À partir d’une définition large et intégrative du concept d’émotions, qui, comme préconisé par Alain Corbin, couvrirait largement le continent des affects, des sentiments mais aussi des cultures sensibles (Corbin, 2017 :7), le colloque international « Émotions et dynamiques sociales Europe / Amériques : regards croisés » vise à rassembler, dans une perspective pluridisciplinaire, des communications portant sur la dimension
affective à l’œuvre dans les sociétés européennes et américaines. Les interventions retenues permettront ainsi de réfléchir à la façon dont les émotions s’expriment à l’écrit comme à l’oral, s’utilisent comme mécanisme d’action et d’interaction sociale et, finalement, sont représentées dans les médias, sur les réseaux sociaux et les sphères culturelles des deux côtés de l’Atlantique.
 

Cette réflexion croisée a pour point d’ancrage la dimension collective des émotions (Bernabéu et Langue, 2011).
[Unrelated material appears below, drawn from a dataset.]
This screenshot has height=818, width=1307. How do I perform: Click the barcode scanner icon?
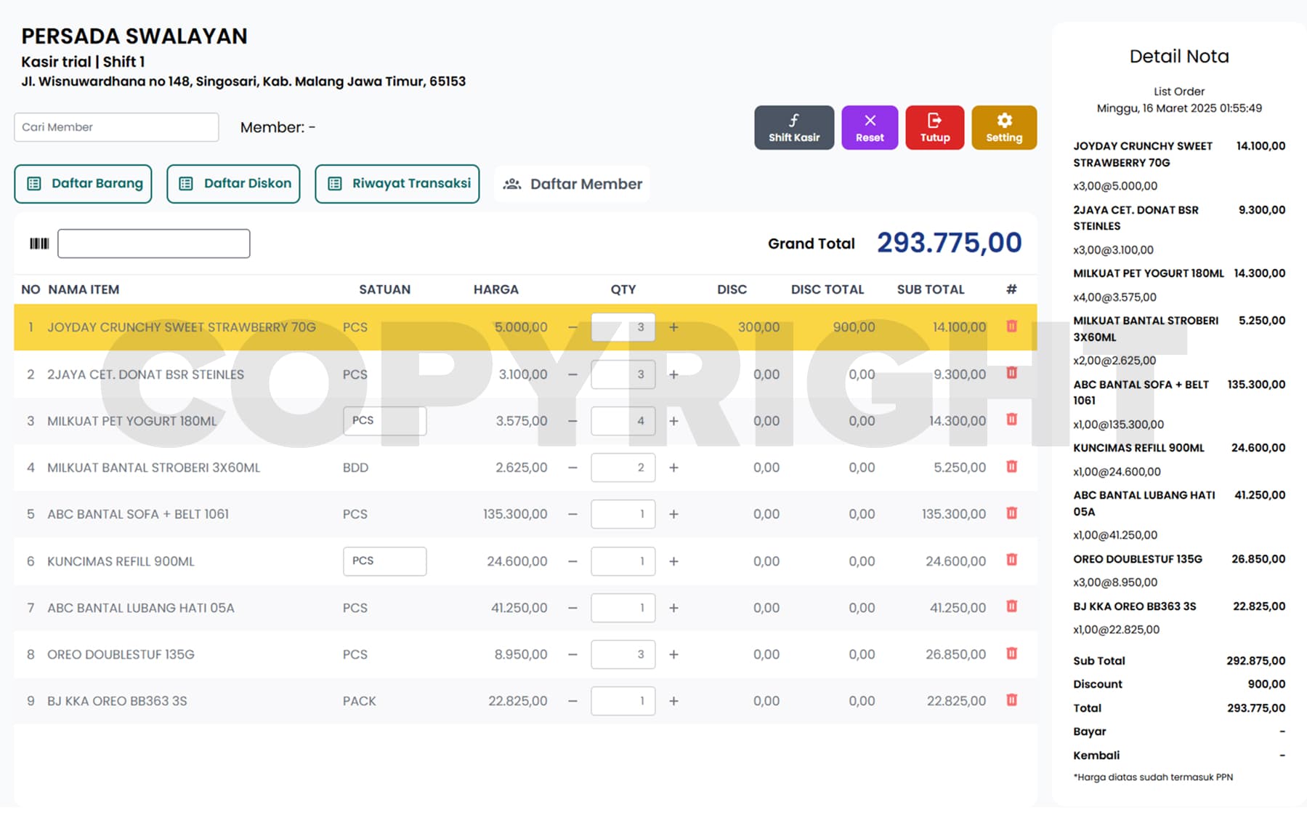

Nous partons de l’idée que les émotions ne sont pas uniquement des phénomènes psychologiques liés à une démarche introspective. Elles sont aussi « sociales » dans le sens où elles infusent nos comportements et constituent également un élément clé dans la socialisation, ceci dans la mesure où elles jouent un rôle déterminant dans des rapports sociaux tels que la cohésion, la solidarité, l’amitié, mais aussi l’exclusion, la hiérarchie ou l’antagonisme (Deluermoz et alii, 2013 : 11). Autrement dit, les sentiments seraient autant des phénomènes psychologiques que des réalités sociales et culturelles (Illouz, 2006 : 15 ; Kaumnann et Queré, 2020). 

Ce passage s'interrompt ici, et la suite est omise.